=== Begin Enclosure ===

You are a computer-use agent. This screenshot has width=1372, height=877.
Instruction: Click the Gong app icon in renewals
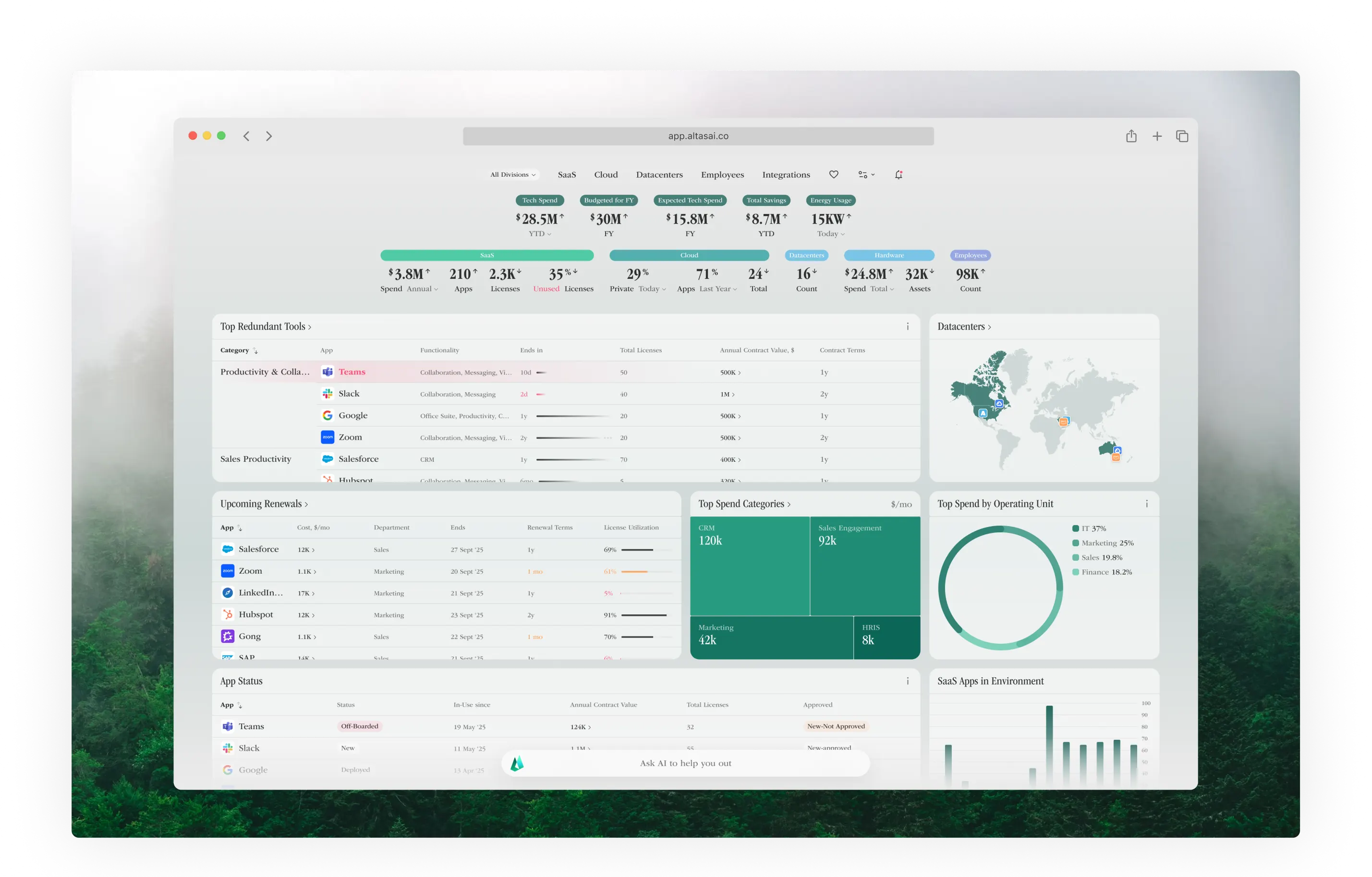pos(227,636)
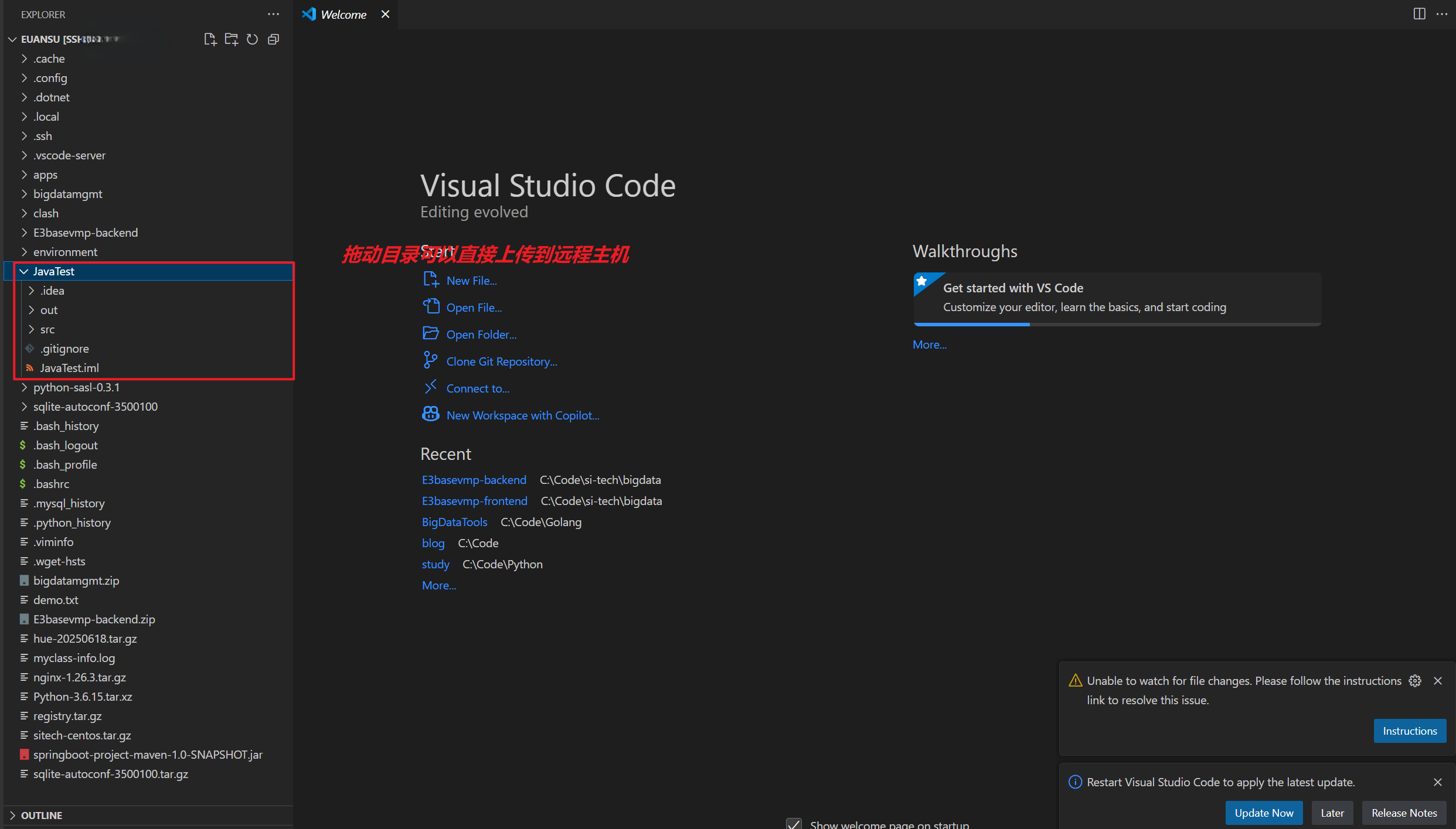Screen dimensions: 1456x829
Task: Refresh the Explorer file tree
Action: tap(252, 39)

=== End Enclosure ===

Return every entry above word for word, leaving pictures out.

You are a computer-use agent. This screenshot has width=1372, height=877.
Instruction: Click the Gong app icon in renewals
pos(227,636)
Screen dimensions: 1456x829
Task: Refresh the Explorer file tree
Action: tap(252, 39)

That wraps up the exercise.